* **What you need to do**
Give the number of lines in the records below that include "navbar". Reply with that number alone.

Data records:
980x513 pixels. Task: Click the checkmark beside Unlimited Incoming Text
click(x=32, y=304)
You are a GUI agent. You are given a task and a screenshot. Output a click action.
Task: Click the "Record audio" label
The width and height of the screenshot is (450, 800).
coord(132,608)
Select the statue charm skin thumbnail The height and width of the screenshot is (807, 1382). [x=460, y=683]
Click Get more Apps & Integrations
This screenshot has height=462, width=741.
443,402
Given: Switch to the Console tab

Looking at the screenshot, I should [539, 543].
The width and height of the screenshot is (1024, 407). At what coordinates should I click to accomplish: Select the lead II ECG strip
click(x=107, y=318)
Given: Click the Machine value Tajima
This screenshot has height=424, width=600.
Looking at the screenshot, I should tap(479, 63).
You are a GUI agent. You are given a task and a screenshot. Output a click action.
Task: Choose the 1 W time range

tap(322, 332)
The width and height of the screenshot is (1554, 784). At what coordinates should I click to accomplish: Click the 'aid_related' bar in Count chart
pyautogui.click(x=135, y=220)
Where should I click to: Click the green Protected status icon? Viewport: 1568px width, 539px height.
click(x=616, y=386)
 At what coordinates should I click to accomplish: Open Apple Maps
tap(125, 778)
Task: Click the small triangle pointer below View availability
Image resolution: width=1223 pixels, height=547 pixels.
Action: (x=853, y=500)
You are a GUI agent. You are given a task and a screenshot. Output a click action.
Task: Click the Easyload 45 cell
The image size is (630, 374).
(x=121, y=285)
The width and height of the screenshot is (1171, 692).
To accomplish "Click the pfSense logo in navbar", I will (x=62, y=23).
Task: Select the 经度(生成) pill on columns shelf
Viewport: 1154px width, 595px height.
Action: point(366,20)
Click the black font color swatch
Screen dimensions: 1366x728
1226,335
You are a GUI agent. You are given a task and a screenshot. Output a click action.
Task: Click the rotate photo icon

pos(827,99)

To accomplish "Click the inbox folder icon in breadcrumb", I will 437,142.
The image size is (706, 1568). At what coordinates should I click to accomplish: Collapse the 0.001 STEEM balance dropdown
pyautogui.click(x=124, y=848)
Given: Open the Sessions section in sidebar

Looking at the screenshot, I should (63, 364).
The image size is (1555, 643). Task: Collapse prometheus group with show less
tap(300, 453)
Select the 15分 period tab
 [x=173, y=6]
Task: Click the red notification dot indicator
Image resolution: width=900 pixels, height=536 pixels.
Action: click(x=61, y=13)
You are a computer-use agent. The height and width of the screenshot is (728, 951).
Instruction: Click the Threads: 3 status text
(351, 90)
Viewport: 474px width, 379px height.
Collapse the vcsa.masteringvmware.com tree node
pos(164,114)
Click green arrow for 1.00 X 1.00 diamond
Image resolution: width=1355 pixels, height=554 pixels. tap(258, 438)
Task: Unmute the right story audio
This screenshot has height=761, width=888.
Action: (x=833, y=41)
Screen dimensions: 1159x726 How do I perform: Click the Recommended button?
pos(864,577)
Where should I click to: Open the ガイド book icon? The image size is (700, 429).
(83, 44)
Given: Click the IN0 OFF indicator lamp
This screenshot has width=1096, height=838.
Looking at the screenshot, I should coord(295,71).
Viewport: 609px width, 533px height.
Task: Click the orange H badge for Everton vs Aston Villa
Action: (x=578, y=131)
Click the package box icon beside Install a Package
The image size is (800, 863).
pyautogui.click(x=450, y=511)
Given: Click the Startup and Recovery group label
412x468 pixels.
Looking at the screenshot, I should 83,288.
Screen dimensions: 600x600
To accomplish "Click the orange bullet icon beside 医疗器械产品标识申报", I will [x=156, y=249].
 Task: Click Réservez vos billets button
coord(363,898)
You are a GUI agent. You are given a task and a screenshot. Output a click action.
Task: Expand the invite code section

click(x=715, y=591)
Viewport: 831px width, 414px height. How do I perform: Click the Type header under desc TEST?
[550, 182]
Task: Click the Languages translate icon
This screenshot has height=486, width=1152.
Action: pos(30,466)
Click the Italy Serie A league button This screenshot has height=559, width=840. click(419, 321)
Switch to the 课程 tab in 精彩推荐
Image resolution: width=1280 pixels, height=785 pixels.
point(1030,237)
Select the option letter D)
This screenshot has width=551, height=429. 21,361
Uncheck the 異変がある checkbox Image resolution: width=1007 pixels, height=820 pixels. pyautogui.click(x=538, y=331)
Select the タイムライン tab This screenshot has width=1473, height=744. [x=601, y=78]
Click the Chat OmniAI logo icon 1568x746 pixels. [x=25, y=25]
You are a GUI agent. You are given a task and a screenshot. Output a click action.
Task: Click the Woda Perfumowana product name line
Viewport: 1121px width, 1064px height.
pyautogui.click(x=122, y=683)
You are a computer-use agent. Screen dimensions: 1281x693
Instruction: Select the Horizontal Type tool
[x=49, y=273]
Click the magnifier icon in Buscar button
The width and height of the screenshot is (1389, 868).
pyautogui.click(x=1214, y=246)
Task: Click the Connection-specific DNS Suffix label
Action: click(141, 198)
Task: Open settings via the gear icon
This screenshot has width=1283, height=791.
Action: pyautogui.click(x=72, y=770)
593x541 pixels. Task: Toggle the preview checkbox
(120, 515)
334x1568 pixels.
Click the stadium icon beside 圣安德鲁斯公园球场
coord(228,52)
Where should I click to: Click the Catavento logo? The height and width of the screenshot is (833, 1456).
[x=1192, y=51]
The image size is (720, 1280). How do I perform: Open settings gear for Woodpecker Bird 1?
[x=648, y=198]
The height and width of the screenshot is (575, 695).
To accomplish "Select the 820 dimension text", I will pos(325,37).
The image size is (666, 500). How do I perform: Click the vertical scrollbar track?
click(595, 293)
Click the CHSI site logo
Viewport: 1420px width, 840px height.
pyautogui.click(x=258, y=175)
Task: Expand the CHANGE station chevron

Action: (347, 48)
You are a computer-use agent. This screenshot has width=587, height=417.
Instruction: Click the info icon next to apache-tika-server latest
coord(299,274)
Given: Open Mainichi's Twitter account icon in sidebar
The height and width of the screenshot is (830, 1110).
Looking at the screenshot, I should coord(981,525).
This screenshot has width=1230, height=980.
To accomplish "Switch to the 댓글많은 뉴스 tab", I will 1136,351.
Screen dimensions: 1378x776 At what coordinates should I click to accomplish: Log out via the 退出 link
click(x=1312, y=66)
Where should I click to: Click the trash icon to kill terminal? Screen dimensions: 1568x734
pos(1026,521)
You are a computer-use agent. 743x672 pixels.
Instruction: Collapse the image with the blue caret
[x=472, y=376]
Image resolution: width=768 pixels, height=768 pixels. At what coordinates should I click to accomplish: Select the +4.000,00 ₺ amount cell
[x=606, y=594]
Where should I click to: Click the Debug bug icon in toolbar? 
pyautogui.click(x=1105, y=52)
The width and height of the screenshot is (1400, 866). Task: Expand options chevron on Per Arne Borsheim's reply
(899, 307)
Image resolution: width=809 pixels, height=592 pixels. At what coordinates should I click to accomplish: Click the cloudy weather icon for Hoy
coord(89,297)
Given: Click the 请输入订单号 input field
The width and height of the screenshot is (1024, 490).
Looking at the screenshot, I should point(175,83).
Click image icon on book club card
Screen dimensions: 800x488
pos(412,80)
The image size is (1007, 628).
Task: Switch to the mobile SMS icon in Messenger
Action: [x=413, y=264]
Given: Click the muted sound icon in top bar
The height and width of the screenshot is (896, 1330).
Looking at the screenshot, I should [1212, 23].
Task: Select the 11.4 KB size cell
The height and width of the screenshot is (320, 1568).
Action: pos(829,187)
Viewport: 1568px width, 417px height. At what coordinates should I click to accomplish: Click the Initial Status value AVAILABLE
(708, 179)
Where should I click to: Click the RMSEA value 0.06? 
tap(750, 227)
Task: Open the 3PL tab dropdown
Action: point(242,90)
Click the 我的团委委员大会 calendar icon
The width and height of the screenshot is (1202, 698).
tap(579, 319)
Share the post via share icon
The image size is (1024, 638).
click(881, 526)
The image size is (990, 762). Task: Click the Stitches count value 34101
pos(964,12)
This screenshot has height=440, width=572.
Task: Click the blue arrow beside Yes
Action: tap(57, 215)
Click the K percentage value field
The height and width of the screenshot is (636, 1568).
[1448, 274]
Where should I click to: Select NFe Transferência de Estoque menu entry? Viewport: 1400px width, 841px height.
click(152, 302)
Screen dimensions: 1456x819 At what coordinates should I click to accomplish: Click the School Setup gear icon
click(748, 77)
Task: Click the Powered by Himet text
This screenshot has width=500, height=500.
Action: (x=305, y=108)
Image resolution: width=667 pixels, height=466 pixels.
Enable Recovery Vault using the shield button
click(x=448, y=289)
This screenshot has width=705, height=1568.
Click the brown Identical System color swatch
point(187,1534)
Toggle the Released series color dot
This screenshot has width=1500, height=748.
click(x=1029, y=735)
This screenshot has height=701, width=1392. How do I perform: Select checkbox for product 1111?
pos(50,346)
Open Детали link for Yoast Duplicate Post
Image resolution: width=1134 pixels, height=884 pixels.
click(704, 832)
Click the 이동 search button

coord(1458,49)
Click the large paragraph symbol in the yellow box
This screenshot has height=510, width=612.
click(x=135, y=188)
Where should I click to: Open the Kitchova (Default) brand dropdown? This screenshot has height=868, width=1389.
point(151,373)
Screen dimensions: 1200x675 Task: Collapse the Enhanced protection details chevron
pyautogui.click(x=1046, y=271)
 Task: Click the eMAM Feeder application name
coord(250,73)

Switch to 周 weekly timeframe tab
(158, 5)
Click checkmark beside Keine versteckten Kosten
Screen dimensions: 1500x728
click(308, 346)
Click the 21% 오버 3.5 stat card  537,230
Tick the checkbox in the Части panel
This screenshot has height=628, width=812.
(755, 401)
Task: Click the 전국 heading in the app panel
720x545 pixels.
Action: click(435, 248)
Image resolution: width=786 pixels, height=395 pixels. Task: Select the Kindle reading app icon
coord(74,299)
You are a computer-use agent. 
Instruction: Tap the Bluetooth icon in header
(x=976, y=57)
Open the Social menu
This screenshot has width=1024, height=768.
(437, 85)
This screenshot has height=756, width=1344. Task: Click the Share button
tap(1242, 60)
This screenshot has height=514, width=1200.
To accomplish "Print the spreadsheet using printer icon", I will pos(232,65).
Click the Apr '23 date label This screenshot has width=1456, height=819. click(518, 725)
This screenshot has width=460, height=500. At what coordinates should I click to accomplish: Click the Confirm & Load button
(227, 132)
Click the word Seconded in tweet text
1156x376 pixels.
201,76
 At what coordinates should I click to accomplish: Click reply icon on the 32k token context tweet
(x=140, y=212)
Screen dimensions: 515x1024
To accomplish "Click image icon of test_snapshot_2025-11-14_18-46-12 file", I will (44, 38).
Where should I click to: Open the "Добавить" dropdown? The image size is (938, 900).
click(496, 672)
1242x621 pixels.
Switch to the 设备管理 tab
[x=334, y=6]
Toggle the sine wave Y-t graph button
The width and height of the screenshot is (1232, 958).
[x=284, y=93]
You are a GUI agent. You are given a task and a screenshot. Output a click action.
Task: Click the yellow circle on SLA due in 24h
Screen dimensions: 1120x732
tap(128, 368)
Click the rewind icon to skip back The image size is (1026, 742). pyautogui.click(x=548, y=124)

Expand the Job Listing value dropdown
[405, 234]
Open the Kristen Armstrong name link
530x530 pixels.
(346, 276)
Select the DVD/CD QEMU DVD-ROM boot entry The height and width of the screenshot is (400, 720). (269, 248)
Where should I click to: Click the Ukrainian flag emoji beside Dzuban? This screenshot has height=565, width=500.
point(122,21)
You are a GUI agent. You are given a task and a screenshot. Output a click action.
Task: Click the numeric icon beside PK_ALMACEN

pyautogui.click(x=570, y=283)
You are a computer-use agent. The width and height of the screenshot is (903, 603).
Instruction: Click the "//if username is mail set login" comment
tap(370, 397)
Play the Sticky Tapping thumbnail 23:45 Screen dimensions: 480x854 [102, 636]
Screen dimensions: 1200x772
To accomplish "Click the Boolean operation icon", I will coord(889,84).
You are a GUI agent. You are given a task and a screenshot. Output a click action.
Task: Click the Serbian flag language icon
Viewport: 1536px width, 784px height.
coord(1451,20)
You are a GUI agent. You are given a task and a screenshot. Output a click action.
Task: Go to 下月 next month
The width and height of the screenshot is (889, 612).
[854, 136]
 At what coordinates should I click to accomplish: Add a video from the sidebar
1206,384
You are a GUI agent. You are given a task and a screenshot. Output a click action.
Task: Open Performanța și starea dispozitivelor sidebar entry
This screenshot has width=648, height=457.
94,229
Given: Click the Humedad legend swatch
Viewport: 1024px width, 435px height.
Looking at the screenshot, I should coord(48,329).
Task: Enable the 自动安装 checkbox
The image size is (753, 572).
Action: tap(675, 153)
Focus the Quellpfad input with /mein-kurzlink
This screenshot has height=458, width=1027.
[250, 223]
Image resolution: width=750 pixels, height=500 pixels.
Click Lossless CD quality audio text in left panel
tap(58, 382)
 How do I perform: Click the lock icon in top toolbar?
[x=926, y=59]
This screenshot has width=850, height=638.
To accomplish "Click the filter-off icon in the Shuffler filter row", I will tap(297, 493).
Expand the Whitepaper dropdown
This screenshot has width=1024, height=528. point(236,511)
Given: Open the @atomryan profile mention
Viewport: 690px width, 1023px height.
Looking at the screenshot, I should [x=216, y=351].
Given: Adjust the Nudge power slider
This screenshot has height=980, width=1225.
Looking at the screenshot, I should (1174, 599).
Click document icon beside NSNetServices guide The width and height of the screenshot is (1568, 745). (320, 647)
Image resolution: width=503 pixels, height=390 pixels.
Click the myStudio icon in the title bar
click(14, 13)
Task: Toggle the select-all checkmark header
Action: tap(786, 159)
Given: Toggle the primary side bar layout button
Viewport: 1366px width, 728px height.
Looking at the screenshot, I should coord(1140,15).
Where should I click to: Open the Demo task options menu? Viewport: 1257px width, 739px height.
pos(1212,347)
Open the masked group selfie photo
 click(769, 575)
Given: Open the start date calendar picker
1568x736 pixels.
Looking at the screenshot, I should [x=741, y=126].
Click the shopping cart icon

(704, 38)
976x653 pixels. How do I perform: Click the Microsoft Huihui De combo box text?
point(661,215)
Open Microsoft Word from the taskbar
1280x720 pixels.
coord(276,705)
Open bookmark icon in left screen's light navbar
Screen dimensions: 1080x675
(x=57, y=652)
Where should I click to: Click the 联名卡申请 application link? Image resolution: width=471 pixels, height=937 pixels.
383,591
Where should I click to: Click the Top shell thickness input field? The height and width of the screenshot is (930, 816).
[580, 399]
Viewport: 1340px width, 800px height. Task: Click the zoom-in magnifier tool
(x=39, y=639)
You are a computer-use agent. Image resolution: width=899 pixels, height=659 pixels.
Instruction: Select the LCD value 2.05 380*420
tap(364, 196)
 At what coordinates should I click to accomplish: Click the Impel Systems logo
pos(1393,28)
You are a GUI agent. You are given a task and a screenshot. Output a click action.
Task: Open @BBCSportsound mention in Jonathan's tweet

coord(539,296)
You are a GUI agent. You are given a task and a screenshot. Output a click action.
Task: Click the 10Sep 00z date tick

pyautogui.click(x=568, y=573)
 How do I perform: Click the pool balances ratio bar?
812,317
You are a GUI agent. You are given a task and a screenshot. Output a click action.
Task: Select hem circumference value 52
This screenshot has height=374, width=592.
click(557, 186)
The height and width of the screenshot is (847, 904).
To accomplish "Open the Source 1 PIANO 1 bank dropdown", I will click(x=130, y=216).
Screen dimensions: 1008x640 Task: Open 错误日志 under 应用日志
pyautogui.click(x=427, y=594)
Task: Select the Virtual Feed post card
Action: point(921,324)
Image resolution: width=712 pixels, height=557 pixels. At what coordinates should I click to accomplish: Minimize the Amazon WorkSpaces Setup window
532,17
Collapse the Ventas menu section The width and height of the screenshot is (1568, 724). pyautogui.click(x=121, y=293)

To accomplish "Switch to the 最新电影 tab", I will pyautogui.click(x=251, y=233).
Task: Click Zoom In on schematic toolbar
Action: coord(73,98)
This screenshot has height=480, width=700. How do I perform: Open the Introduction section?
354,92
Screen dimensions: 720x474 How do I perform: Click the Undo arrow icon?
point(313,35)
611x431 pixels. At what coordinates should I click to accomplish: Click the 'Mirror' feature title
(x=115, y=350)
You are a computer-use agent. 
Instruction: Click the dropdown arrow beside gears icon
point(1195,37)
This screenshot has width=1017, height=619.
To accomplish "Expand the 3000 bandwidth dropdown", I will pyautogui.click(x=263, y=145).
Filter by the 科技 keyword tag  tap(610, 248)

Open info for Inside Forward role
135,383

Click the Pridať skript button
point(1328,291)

* **Answer to the problem**
2